Dataset rows
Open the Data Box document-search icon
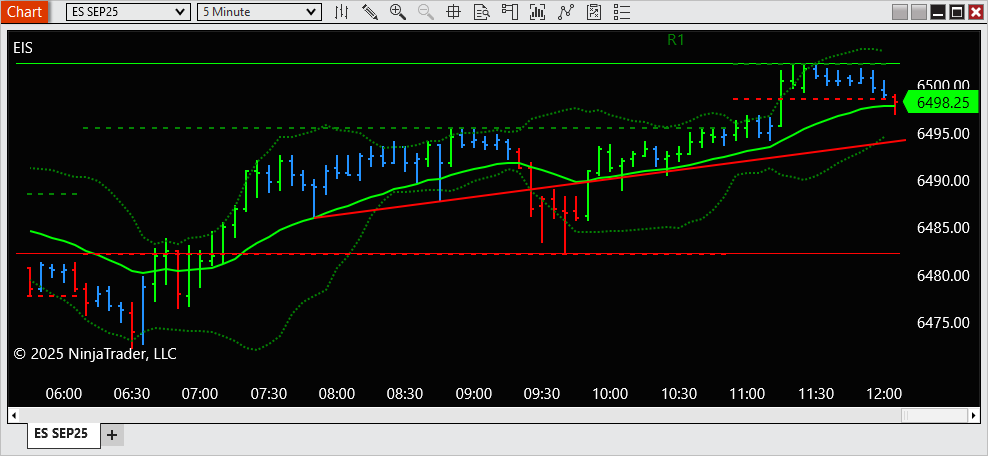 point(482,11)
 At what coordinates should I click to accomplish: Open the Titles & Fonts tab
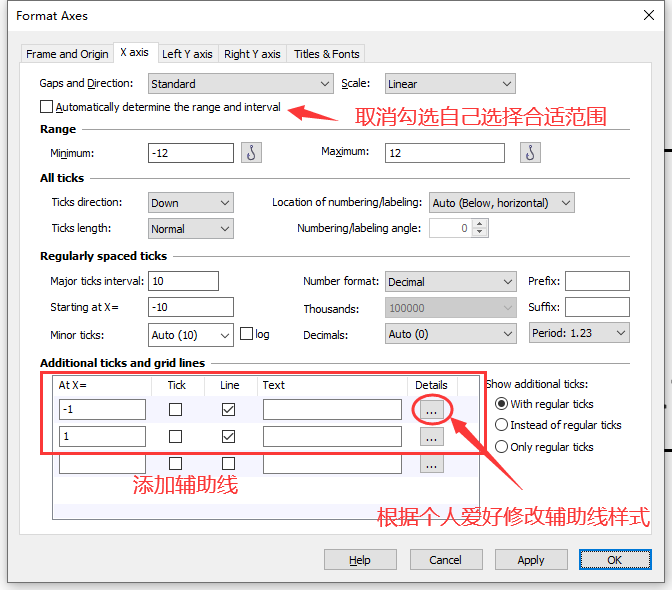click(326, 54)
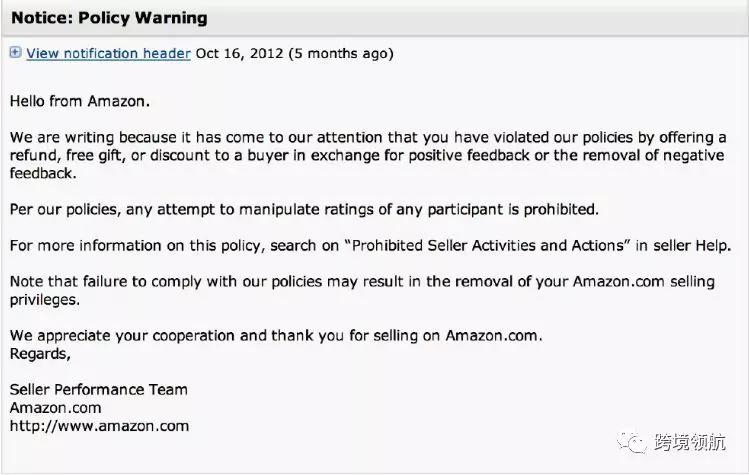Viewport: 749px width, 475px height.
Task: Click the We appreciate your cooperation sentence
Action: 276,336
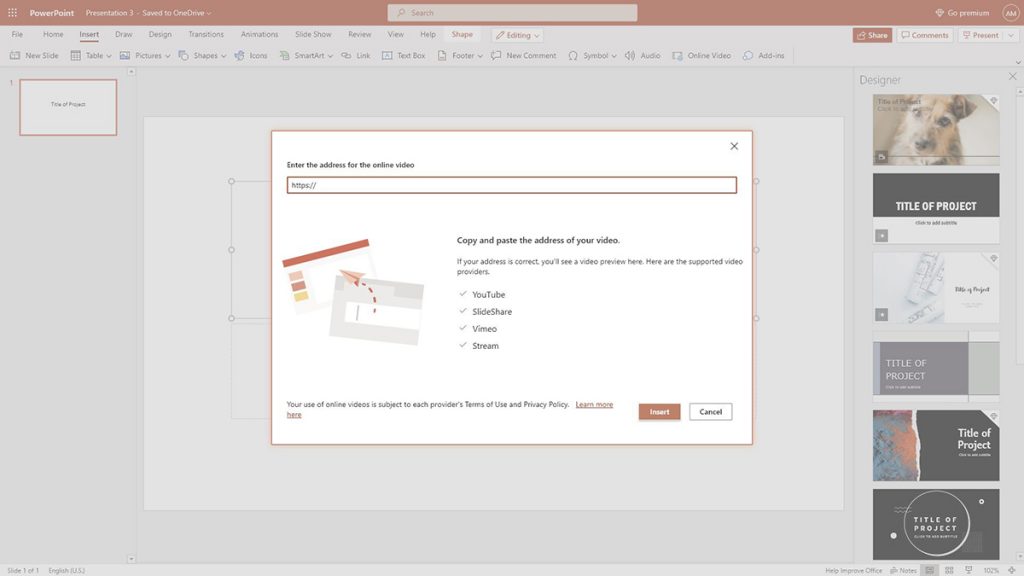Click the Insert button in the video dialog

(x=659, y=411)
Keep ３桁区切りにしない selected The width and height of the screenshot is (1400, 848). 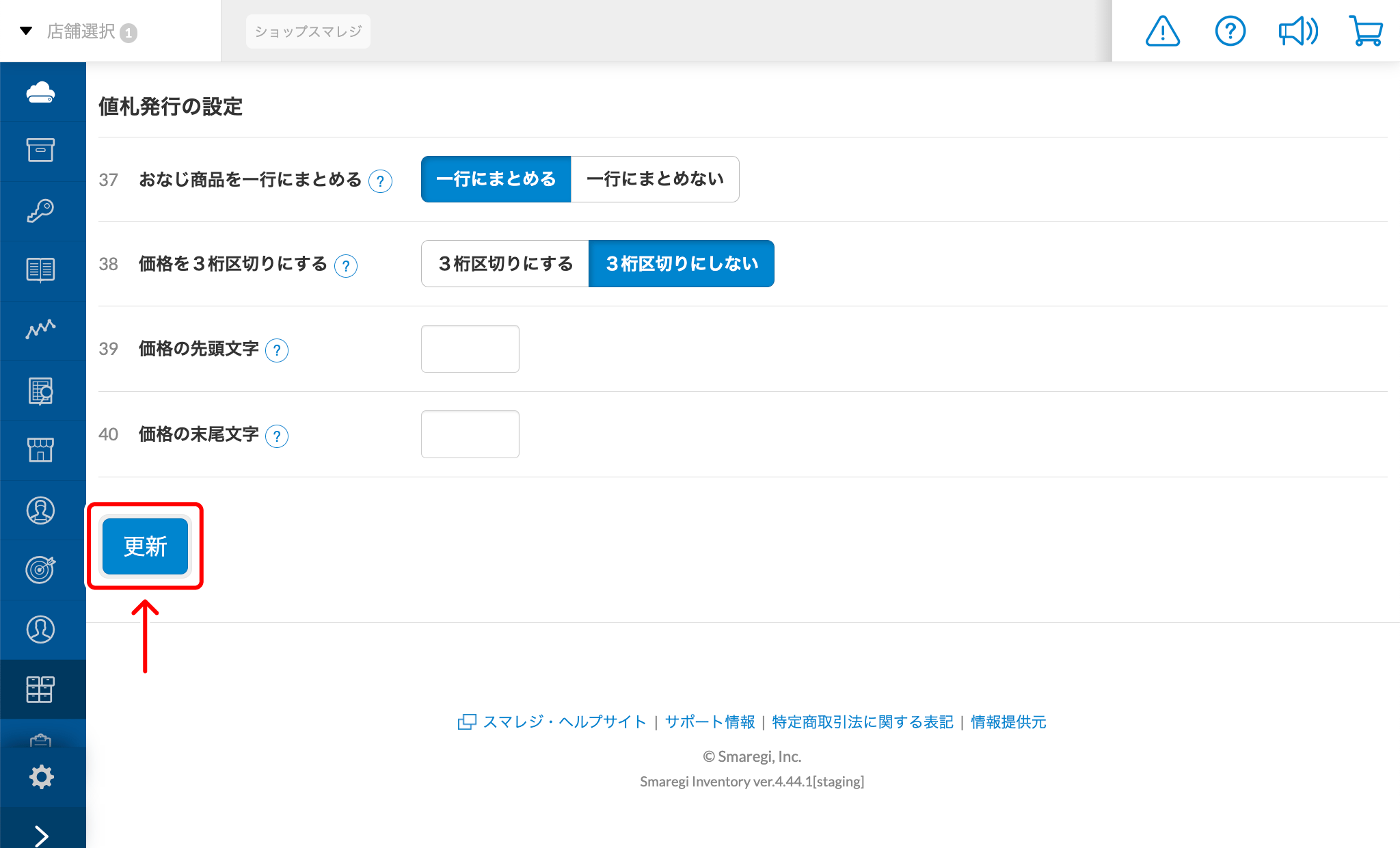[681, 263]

...

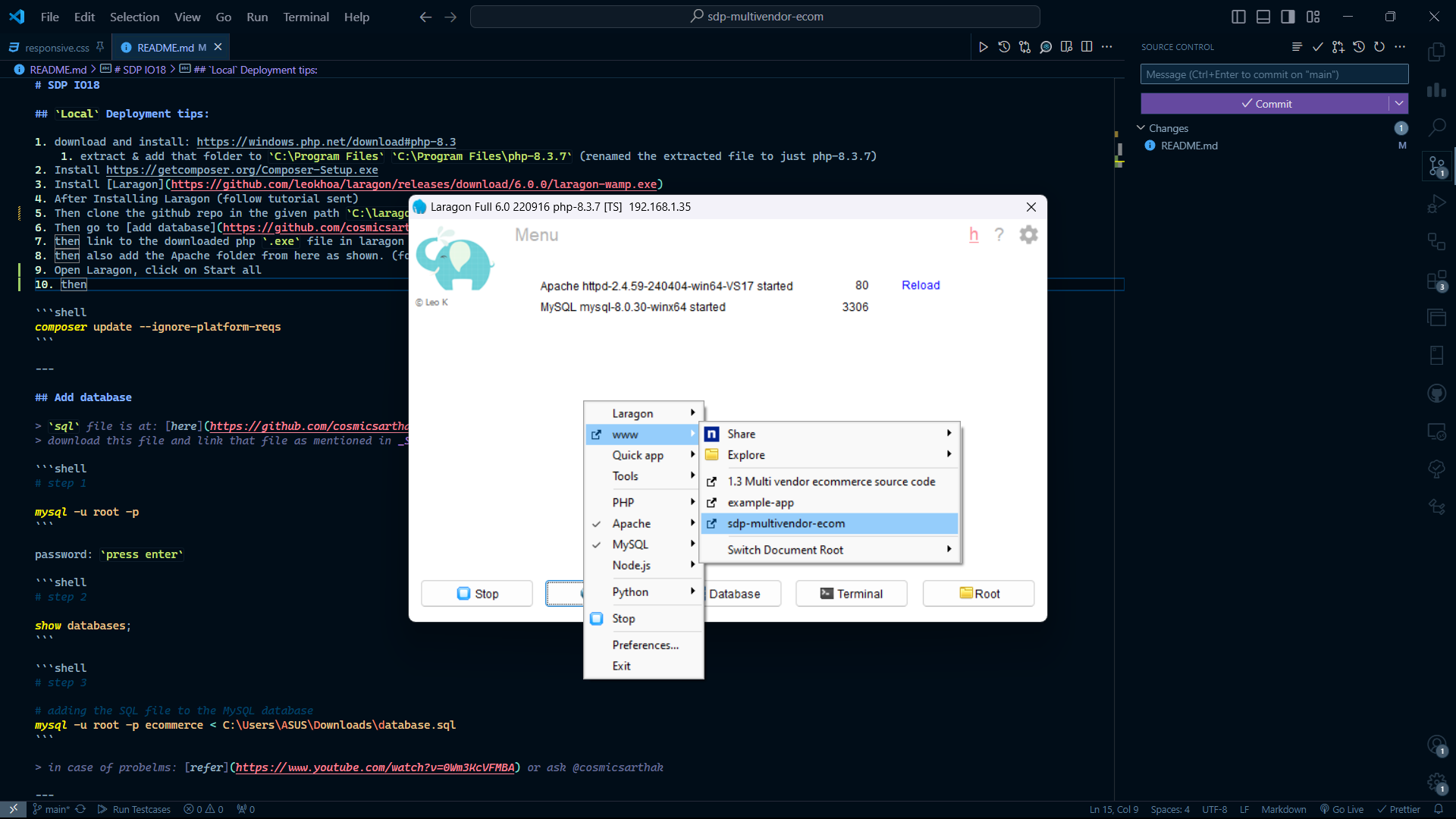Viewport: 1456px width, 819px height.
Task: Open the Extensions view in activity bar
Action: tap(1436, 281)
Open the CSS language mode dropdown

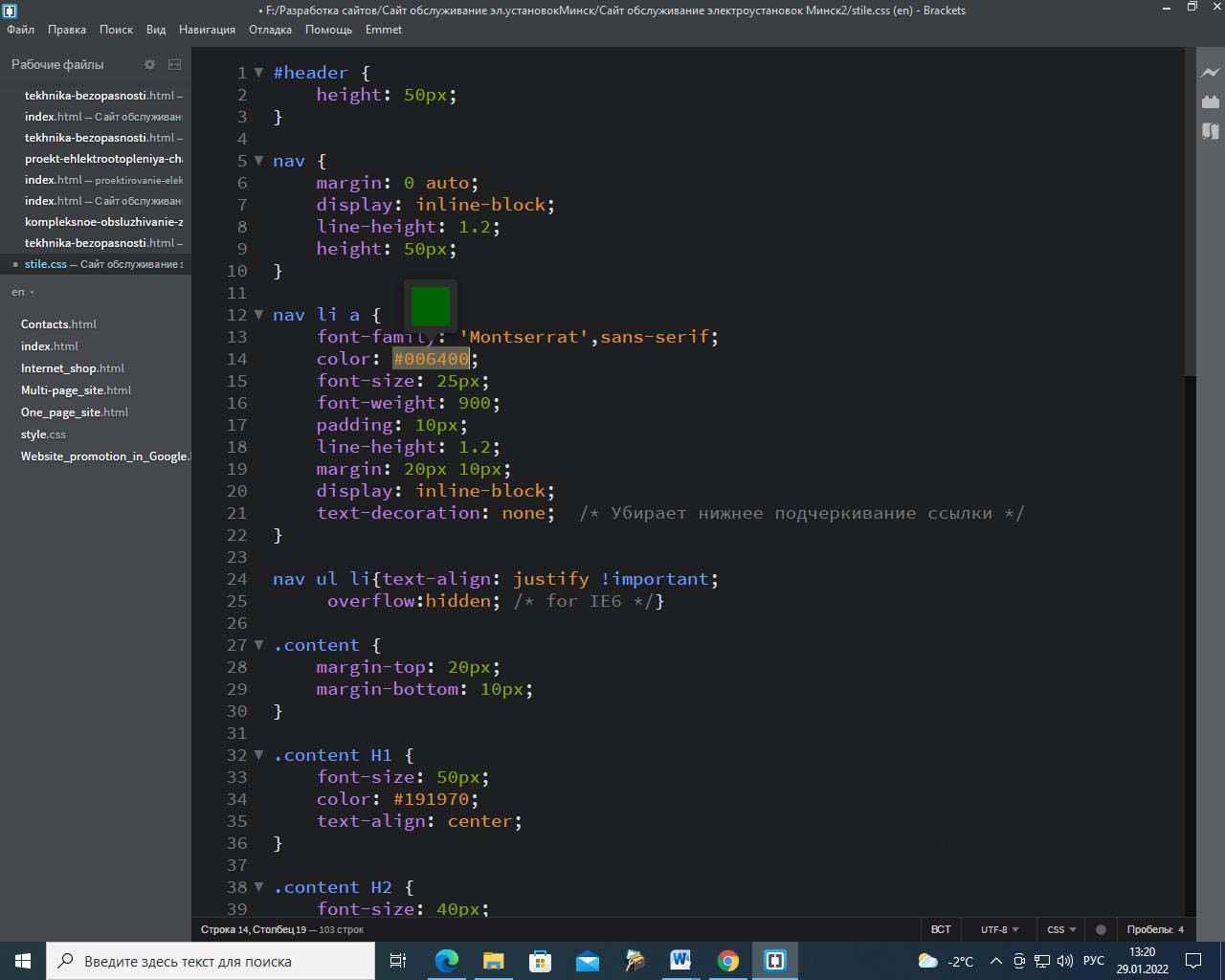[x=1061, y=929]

§ WHAT IS EXPECTED: Print the lines above again unchanged, starting at the line that contains "Open the Data Box document-search icon" and ending after the line that contains "(x=659, y=411)". Omit the pictures from your answer.

§ EXERCISE RESPONSE:
Open the Data Box document-search icon
 point(482,11)
 At what coordinates should I click to accomplish: Open the Titles & Fonts tab
click(326, 54)
Viewport: 749px width, 475px height.
Task: Click the We appreciate your cooperation sentence
Action: 276,336
Click the Insert button in the video dialog

(x=659, y=411)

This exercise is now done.